In this test a standard constant load, usually 500 to 3,000 kg, is applied to a smooth flat metal surface by a hardened steel-ball type indenter, 10 mm in diameter. The 500-kg load is usually used for testing nonferrous metals such as copper and aluminum alloys, whereas the 3,000-kg load is most often used for testing harder metals such as steels and cast irons. The numerical value of Brinell Hardness (HB), is equal to the load, divided by the surface area of the resulting spherical impression.
The Vickers test is often easier to use than other hardness tests since the required calculations are independent of the size of the indenter, and the indenter can be used for all materials irrespective of hardness. The basic principle, as with all common measures of hardness, is to observe the questioned materials' ability to resist plastic deformation from a standard source. The Vickers test can be used for all metals and has one of the widest scales among hardness tests.
The Vickers hardness test method consists of indenting the test material with a diamond indenter, in the form of a right pyramid with a square base and an angle of 136 degrees between opposite faces subjected to a load of 1 to 100 kgf. The full load is normally applied for 10 to 15 seconds. The two diagonals of the indentation left in the surface of the material after removal of the load are measured using a microscope and their average calculated. The area of the sloping surface of the indentation is calculated. The Vickers hardness is the quotient obtained by dividing the kgf load by the square mm area of indentation.

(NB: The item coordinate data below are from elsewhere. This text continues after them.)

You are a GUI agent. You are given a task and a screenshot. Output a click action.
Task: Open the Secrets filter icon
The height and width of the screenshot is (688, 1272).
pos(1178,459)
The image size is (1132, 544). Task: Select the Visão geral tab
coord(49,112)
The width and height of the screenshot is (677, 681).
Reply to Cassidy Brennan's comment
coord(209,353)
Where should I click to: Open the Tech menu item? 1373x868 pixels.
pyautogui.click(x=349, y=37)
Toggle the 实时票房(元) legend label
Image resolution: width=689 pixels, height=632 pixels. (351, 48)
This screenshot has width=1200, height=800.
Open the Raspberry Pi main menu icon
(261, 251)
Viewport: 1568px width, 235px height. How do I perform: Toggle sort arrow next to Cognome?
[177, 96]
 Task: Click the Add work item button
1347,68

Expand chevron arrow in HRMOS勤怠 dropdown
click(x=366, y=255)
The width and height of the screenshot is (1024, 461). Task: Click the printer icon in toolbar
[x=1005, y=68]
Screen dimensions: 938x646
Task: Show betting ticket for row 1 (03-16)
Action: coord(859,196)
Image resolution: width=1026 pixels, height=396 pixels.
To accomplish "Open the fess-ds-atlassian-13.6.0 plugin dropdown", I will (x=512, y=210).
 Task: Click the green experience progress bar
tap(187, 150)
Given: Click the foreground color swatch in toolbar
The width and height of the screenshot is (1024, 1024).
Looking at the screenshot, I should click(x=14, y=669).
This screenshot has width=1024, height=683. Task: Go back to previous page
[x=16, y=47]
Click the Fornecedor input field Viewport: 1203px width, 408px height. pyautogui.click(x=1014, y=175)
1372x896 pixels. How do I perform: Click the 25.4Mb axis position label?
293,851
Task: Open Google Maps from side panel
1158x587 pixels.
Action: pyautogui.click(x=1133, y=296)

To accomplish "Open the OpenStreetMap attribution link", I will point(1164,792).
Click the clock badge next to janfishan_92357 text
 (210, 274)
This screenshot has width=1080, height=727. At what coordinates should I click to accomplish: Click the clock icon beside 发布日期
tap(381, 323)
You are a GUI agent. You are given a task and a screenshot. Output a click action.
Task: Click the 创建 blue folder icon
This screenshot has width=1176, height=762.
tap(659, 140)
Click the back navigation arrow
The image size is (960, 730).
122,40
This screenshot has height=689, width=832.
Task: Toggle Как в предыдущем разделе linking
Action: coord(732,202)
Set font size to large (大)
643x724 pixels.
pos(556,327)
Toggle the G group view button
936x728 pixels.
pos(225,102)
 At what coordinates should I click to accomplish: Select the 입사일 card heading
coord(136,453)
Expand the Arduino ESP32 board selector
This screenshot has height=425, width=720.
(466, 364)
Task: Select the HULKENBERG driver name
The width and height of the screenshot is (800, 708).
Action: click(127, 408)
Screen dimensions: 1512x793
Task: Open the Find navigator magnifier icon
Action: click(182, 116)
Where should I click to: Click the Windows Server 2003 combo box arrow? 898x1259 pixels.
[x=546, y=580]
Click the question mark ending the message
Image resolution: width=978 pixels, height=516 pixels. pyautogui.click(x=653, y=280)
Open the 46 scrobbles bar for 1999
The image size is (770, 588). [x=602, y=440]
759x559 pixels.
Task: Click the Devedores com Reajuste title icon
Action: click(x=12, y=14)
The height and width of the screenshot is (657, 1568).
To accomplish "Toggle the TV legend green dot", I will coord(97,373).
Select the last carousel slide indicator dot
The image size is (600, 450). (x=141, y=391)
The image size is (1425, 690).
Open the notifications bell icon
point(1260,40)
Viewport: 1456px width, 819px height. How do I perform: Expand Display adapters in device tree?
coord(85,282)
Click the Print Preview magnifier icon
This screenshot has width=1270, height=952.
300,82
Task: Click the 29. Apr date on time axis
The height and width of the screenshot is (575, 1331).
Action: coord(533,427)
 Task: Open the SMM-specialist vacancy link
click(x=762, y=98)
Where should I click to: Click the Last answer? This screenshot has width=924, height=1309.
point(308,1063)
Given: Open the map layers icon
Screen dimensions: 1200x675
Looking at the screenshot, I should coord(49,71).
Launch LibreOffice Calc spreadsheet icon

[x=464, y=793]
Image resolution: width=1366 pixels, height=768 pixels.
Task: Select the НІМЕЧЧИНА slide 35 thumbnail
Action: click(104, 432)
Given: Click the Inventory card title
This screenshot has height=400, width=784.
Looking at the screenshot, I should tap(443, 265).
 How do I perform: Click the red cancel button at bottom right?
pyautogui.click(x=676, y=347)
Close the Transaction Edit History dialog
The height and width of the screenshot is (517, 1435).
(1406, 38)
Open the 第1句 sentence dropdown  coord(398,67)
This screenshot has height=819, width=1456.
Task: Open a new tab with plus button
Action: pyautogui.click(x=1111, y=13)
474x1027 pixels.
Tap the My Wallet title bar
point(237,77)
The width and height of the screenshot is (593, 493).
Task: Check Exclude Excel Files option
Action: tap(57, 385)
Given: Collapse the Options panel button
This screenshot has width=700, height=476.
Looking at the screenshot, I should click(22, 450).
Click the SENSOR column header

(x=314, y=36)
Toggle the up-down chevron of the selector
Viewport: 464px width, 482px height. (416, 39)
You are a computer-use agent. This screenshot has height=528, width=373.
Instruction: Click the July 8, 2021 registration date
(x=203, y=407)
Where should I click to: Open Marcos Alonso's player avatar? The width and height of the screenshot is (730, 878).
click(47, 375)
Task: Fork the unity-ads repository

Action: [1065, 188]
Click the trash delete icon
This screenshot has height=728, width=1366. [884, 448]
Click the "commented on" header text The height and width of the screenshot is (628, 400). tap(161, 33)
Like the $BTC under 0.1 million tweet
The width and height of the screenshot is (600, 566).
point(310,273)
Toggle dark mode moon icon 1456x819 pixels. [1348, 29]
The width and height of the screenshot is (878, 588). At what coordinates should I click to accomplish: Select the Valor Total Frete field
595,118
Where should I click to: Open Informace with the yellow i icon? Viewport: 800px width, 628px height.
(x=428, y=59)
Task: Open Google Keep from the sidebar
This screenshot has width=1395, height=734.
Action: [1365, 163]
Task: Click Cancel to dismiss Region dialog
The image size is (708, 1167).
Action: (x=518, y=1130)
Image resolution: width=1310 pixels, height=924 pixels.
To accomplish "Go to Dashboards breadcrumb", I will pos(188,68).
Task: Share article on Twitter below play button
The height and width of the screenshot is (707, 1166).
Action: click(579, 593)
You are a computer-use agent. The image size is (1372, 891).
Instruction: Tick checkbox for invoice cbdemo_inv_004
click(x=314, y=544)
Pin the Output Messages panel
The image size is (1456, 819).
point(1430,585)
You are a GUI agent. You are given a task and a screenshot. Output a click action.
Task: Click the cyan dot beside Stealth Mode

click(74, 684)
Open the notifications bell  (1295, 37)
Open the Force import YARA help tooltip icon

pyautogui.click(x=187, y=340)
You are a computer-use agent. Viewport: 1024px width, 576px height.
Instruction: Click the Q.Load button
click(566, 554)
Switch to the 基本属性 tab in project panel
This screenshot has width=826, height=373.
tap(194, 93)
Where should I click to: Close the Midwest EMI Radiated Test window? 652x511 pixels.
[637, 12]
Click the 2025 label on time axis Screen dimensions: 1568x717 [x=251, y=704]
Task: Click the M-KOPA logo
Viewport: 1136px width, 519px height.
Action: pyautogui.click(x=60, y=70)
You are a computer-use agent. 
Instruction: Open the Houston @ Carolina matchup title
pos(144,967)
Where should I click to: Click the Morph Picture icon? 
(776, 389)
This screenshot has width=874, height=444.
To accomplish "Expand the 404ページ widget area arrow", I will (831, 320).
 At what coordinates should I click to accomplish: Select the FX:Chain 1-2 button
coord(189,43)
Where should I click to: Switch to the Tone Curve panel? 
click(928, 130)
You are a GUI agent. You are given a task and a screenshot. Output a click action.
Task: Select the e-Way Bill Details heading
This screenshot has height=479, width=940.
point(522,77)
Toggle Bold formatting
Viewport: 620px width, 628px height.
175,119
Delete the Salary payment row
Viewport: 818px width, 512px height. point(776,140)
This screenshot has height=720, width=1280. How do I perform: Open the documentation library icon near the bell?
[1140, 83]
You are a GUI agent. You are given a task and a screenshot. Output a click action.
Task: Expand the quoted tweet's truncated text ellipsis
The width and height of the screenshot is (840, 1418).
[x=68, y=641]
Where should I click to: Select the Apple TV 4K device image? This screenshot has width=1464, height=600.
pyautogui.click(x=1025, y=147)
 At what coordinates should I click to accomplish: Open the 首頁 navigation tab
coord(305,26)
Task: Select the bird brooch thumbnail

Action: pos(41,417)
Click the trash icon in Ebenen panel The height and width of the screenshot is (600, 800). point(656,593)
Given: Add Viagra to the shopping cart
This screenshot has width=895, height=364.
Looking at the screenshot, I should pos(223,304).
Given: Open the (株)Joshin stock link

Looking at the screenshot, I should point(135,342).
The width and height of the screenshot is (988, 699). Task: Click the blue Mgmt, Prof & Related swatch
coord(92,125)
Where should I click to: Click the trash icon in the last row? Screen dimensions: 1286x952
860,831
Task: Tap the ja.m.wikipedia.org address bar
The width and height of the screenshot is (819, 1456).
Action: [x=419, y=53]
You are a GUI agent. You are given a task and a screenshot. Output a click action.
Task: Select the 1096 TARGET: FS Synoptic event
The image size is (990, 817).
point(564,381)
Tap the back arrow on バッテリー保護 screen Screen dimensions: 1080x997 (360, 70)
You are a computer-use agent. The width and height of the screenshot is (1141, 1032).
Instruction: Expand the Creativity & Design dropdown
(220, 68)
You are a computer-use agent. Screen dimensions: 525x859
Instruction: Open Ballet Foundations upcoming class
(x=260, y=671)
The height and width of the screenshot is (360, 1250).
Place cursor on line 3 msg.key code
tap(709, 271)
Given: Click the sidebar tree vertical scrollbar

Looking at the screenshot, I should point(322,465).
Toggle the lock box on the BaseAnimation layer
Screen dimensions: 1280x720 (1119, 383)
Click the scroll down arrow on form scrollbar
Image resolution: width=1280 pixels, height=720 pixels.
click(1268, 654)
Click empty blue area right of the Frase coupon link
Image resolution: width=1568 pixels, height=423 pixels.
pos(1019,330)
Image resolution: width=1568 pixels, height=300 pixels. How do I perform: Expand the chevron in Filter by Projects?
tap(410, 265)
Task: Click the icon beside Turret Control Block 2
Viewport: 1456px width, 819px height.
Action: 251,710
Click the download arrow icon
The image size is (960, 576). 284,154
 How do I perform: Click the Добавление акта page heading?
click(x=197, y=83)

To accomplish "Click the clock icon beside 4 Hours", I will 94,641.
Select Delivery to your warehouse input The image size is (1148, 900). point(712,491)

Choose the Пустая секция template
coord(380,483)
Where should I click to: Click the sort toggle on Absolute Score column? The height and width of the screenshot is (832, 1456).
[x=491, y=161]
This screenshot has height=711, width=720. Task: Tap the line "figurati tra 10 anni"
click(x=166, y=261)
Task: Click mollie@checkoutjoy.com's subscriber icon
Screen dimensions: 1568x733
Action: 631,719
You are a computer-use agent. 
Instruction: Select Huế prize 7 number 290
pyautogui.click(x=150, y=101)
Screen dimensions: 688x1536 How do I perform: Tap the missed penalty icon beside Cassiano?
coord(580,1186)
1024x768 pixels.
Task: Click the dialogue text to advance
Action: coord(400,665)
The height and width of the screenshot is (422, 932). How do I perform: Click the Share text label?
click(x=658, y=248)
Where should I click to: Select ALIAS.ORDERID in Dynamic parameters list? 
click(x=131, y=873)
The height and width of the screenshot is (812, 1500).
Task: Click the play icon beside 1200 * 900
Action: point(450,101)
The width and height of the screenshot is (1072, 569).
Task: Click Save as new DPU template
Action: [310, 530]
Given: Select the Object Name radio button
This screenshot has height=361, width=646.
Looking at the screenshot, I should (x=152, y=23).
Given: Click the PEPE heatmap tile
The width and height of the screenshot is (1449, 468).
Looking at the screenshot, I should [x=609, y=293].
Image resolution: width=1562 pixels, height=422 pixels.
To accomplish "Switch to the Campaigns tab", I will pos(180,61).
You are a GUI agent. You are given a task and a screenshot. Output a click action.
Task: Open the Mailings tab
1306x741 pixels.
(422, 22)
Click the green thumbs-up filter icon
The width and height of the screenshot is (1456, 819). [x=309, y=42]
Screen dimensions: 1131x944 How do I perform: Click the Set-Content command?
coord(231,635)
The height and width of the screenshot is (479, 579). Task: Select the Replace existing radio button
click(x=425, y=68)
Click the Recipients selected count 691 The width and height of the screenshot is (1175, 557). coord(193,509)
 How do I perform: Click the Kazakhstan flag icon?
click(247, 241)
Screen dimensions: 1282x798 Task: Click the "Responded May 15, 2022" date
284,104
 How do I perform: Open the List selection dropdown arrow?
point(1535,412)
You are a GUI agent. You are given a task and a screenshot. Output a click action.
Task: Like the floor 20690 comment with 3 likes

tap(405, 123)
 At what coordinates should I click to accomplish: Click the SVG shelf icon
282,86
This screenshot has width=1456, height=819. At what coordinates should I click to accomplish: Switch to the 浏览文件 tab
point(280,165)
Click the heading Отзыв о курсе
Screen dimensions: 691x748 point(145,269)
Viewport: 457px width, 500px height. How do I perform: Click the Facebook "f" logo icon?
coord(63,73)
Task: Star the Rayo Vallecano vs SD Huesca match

The term microhardness test usually refers to static indentations made with loads not exceeding 1 kgf. The indenter is either the Vickers diamond pyramid or the Knoop elongated diamond pyramid. The procedure for testing is very similar to that of the standard Vickers hardness test, except that it is done on a microscopic scale with higher precision instruments. The surface being tested generally requires a metallographic finish; the smaller the load used, the higher the surface finish required. Precision microscopes are used to measure the indentations; these usually have a magnification of around X500 and measure to an accuracy of +0.5 micrometres. Also with the same observer differences of +0.2 micrometres can usually be resolved. It should, however, be added that considerable care and experience are necessary to obtain this accuracy
The Charpy impact test, also known as the Charpy v-notch test, is a standardized high strain-rate test which determines the amount of energy absorbed by a material during fracture. This absorbed energy is a measure of a given material's toughness and acts as a tool to study temperature-dependent brittle-ductile transition. It is widely applied in industry, since it is easy to prepare and conduct and results can be obtained quickly and cheaply.
Bending tests are carried out to ensure that a metal has sufficient ductility to stand bending without fracturing. A standard specimen is bent through a specified arc and in the case of strip, the direction of grain flow is noted and whether the bend is with or across the grain.